* _WHAT IS REQUIRED_
What must be returned is the number of lines in the records holding the word "using", with no other text.

* _Stored records_

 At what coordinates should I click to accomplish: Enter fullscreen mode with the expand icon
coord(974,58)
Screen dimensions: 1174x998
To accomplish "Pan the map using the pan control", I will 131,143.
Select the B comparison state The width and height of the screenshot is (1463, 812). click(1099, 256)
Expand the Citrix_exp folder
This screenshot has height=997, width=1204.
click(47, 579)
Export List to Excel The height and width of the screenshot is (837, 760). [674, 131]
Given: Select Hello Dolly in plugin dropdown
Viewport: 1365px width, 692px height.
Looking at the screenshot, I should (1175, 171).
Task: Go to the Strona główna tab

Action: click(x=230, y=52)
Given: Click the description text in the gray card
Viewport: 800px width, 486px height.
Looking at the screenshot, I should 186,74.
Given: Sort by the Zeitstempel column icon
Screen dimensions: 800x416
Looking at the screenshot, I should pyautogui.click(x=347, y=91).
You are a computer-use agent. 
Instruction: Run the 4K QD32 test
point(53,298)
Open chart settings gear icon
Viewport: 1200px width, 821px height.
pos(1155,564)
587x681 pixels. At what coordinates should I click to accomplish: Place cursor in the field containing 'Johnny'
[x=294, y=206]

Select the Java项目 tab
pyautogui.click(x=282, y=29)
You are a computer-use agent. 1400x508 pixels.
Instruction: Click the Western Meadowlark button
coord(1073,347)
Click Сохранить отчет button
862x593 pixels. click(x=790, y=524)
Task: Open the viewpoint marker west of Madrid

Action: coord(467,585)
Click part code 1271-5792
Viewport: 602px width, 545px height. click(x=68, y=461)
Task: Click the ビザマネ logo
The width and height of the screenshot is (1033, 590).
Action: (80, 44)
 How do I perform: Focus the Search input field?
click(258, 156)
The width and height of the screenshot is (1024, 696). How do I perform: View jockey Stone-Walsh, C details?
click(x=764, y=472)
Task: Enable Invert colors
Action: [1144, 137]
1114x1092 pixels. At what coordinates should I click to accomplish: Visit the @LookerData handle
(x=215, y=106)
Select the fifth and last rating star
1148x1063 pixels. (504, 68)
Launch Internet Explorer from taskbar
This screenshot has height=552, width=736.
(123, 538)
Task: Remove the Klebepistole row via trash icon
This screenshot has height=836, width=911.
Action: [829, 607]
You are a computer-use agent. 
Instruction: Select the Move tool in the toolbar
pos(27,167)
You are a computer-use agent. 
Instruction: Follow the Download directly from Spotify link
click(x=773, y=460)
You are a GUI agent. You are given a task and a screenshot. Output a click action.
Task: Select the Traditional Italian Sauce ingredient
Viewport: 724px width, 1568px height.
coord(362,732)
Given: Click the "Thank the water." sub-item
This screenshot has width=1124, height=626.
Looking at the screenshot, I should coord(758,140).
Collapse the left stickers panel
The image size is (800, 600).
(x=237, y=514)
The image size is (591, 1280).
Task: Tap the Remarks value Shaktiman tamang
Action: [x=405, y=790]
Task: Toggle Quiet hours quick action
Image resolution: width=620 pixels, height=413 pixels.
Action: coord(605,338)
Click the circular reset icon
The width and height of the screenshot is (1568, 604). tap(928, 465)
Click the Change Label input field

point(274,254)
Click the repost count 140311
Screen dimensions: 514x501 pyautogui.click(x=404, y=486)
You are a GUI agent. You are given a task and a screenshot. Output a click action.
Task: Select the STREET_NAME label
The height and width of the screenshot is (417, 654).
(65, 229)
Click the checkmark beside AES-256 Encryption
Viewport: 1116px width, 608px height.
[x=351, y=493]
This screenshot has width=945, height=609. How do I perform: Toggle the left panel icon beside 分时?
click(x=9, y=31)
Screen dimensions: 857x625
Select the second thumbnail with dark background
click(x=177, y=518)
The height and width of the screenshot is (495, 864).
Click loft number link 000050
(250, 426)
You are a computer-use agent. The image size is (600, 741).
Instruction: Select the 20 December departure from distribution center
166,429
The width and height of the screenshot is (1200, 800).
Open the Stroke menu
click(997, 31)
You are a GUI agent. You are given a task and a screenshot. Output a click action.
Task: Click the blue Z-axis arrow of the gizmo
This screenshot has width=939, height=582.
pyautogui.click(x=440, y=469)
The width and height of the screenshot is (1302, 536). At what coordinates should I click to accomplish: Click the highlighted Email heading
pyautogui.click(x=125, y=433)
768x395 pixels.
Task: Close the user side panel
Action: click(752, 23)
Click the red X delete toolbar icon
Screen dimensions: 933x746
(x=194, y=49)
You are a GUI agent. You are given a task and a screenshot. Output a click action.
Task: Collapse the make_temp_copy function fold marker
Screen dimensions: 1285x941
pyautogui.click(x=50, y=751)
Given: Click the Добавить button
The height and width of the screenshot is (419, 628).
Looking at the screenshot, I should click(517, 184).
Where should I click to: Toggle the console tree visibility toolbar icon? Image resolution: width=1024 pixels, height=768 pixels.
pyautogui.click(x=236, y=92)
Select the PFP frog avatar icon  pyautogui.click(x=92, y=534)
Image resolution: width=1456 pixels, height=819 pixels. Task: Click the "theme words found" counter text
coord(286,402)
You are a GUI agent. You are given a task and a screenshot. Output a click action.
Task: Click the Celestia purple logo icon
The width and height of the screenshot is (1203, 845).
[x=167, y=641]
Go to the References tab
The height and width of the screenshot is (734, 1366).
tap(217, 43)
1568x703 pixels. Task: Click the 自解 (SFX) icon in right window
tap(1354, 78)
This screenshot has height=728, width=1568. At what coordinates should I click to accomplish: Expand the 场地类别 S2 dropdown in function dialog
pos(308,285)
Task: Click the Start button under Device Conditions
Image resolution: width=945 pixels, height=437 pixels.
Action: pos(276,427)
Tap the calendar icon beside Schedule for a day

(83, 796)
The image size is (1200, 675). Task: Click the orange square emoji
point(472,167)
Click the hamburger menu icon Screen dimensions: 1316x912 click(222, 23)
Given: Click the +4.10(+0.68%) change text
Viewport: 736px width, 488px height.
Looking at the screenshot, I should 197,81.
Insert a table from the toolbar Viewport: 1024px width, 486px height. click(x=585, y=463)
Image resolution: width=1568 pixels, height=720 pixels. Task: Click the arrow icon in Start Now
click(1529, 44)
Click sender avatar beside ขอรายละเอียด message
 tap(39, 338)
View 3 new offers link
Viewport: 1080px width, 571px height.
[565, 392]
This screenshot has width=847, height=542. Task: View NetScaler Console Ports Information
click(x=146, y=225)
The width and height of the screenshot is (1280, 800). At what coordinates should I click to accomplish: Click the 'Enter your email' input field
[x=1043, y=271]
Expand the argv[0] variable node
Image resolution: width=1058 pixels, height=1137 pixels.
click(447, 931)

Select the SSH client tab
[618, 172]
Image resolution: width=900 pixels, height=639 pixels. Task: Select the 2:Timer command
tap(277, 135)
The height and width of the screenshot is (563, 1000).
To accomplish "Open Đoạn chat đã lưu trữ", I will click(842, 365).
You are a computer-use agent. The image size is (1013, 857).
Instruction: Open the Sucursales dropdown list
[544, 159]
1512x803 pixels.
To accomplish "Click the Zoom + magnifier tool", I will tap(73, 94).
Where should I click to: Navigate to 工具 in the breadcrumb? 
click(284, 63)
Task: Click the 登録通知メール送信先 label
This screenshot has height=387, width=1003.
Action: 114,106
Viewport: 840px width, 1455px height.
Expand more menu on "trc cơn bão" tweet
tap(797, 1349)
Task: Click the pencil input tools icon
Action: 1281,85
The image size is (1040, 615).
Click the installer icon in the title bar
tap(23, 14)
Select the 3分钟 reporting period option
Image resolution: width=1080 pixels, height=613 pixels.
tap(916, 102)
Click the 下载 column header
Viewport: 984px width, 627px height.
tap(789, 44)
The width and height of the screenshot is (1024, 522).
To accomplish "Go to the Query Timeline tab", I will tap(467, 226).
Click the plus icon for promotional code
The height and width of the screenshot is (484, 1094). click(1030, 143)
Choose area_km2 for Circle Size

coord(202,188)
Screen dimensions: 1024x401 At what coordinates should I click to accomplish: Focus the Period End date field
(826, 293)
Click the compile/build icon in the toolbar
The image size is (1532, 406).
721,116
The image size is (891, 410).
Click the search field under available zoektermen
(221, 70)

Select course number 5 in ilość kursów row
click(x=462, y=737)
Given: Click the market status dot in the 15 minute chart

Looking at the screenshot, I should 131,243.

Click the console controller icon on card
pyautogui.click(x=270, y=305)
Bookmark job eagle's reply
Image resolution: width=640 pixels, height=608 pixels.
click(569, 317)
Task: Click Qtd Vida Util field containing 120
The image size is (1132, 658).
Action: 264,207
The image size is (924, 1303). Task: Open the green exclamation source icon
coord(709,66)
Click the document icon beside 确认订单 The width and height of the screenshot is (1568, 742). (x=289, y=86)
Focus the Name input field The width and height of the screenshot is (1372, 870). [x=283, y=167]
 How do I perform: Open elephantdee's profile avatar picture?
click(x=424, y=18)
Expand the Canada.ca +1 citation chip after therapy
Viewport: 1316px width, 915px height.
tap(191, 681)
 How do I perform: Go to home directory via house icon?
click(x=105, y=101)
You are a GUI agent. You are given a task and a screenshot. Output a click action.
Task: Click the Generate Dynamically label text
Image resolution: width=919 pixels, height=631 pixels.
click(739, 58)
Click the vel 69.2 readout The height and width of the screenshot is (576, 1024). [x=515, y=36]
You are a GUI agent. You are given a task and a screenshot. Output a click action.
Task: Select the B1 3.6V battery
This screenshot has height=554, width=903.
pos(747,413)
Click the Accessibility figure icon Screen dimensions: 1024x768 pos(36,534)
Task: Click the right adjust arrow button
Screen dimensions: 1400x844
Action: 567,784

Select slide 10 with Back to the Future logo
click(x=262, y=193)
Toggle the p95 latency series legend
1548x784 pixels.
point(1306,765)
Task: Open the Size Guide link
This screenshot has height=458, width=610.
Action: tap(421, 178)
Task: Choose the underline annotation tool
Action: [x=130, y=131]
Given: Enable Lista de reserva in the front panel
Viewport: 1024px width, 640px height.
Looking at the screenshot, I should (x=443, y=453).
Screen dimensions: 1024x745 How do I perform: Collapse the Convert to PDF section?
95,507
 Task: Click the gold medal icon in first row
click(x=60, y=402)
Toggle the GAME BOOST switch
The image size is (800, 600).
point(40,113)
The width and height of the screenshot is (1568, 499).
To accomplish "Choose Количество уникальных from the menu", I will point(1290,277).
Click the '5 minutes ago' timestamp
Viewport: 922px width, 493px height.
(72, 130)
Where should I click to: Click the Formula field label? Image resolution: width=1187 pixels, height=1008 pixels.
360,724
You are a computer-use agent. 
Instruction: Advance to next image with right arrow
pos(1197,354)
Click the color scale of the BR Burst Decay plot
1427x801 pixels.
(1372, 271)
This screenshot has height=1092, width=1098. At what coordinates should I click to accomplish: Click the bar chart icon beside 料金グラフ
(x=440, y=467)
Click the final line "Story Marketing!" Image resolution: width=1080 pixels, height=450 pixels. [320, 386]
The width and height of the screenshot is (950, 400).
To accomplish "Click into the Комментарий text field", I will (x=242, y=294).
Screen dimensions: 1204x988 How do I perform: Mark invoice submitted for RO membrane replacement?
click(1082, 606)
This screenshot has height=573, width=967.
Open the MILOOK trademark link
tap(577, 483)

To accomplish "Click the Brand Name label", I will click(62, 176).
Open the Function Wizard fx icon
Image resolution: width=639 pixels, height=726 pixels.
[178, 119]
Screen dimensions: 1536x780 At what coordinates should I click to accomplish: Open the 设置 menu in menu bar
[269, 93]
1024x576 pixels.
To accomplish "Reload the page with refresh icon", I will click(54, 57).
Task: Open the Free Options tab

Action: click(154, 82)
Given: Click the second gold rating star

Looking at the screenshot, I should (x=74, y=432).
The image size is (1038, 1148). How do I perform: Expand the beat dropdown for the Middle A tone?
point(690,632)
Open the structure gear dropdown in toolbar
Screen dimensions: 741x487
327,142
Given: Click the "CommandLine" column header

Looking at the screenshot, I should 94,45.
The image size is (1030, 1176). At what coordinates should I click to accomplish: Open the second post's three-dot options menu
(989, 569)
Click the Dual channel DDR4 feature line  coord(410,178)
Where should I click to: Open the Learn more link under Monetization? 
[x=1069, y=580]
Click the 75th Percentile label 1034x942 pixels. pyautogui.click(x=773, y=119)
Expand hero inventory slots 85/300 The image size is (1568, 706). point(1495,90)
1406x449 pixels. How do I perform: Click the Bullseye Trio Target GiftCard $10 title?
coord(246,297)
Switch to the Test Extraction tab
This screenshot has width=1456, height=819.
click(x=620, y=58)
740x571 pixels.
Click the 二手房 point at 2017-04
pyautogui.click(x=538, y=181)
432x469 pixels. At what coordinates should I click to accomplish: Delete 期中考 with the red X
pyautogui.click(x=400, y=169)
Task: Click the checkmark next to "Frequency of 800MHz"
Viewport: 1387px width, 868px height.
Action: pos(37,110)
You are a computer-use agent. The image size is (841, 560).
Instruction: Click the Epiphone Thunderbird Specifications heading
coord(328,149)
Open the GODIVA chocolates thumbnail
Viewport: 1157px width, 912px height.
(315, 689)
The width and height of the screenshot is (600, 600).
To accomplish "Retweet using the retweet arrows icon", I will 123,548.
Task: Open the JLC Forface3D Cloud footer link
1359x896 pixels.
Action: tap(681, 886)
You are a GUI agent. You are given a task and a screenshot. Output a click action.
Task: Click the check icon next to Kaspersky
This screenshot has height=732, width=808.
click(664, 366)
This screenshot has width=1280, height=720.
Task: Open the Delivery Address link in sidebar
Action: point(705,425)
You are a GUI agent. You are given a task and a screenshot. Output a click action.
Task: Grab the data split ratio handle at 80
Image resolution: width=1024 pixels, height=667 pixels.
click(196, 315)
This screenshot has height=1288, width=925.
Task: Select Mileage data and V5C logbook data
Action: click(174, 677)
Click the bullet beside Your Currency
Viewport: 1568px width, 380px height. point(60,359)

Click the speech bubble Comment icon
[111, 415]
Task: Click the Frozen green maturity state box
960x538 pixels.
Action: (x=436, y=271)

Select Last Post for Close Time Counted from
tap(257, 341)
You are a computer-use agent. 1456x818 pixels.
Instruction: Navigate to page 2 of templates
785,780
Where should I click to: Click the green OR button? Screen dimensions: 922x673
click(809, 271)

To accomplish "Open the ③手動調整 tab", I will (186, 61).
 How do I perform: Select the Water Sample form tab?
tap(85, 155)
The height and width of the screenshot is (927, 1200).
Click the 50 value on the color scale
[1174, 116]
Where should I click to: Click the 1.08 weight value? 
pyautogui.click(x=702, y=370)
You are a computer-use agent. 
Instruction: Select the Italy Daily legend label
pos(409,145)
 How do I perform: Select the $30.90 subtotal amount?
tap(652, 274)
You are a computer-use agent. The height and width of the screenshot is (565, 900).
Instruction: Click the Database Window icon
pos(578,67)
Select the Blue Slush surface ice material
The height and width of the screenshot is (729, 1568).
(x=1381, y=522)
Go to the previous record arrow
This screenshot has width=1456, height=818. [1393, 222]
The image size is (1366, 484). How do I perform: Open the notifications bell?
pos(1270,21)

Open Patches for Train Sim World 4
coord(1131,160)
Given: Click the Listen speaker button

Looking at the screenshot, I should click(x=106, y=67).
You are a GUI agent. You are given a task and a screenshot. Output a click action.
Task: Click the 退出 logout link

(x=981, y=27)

* _OUTPUT BELOW_
2